Revista Educación

Una historia, una música

Por Siempreenmedio @Siempreblog
Una historia, una música

Esta entrada debía haberse publicado justo un día antes de mi cumpleaños, el 21 de diciembre. Sin embargo, la edad, la vida loca y el despiste congénito al que me enfrento impidieron que ocupara su lugar en la fecha prevista. Ese día, quería hacer un repaso a mi principal compañía de los XX años de mi existencia (nótese que no me gusta cumplir años). Como, según el dicho, todos los santos tienen octava, recupero hoy una historia en música. Faltan muchos, muchísimos, la mayor parte, pero me quedo con los que recuerdan un momento de mi vida.

Mi adolescencia en un pueblo de La Mancha fue todo lo inestable que puede ser esa etapa de la vida. Sin personalidad definida, la lucha entre imitación de comportamientos que llevaban a otras personas al éxito y la rebeldía propia fue una de las constantes. En la música también. Entonces, mi pobre padre, mi principal proveedor de cintas o discos, intentaba encontrar aquello que pudiera gustarme y que variaba según los días. Lo que no sabía es que luego él tendría su propia canción, esa que me rompía cada vez que la escuchaba subida a un avión en las idas y venidas de lo que iban a ser los últimos meses con él dos horas al día en un frío hospital.

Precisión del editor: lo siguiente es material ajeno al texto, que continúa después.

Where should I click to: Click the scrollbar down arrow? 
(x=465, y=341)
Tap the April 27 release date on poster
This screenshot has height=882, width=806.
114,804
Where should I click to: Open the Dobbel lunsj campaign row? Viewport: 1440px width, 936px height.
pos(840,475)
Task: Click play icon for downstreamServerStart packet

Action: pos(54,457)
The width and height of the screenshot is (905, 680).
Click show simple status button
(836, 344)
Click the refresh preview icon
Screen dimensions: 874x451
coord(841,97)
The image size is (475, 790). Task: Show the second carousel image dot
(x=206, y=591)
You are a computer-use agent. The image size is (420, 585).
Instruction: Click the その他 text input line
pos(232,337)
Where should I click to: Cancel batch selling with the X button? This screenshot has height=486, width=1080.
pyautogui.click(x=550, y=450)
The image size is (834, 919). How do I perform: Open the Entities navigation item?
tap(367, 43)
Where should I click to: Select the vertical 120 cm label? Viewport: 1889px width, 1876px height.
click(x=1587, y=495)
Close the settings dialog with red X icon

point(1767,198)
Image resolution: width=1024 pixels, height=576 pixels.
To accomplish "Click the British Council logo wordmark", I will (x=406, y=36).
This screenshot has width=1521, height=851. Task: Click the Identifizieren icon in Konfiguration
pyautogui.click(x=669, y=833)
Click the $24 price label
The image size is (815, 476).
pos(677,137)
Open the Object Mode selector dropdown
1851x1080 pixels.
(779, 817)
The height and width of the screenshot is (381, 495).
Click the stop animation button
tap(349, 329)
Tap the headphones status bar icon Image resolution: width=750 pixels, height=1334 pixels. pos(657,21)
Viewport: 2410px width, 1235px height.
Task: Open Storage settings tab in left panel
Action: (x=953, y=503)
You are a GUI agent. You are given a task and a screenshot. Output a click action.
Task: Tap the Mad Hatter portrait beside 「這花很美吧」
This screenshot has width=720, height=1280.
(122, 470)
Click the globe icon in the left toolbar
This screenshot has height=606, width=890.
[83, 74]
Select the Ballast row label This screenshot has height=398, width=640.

El primer grupo que me sacó de mis estudios de Conservatorio fue Hombres G. Ese fue uno de esos casos de imitación. Tampoco he sabido muy bien por qué me enganché pero ahí estaba, repitiendo una a una todas sus canciones y esperando que me dejaran ir a su próximo concierto. Junto a ellos, comenzaron a entrar The Cure; Morrisey (solo pero también con The Smiths); Radio futura, que lo escuchaban los mayores; Metallica, AC DC... Dejé Bon Jovi y similares para otros, que siempre había que diferenciarse. La Kalobra, el bar más cool de Mora, fue el sitio de aprendizaje y ahí fue cuando entró U2 y se quedó para siempre, concierto tras concierto, y aunque no haya aquí una muestra, siempre han estado conmigo.

No mucho más tarde llegó la universidad y, con ella, Pamplona, una ciudad con identidad musical propia. Allí, descubrí uno de mis enganches, Los Fabulosos Cadillacs, aunque el piso en el que vivía sonaba a U2, Guns & Roses, Aerosmith, copla y algún que otro vallenato y salsa colombiana, que éramos un territorio resultante de la mezcla entre dos catalanas, una vasca, una colombiana y una manchega. Cuando llegaba nuestro principal visitante, Depeche Mode conquistaba el salón. Juntas todas, nos escapamos al velódromo de Anoeta a ver a nuestro adorado Bono y lo intentamos con Lenny Kravitz, pero se quedó sin voz. Hubo más conciertos, hubo más grupos y hubo más cambios de gusto, cinco años dan para mucho.

Un poco más tarde apareció Muse, que conquistaron terreno a base de su conocimiento musical y con mucho de espectáculo en sus conciertos. Junto a ellos, mucha electrónica, mucho rock industrial, mucho indie de todo tipo y mucho de todo, de todo. No sería capaz de hacer una lista porque me quedarían centenares, investigaba oía y hablaba mucho de música.

Y en medio de todo ello, algo se quedó conmigo y cada 22 de diciembre, sin remedio, vuelve a sonar en mi cabeza desde que no está quien me compraba los discos, quien llegaba con un grupo nuevo que le había recomendado un compañero de trabajo de 20 años. Aparece eso que sonaba en los aviones camino del hospital, aparece The drugs don't work y se queda conmigo unos días. Esa canción nada tiene que ver con él o conmigo, pero es su canción porque es la descripción de la ausencia.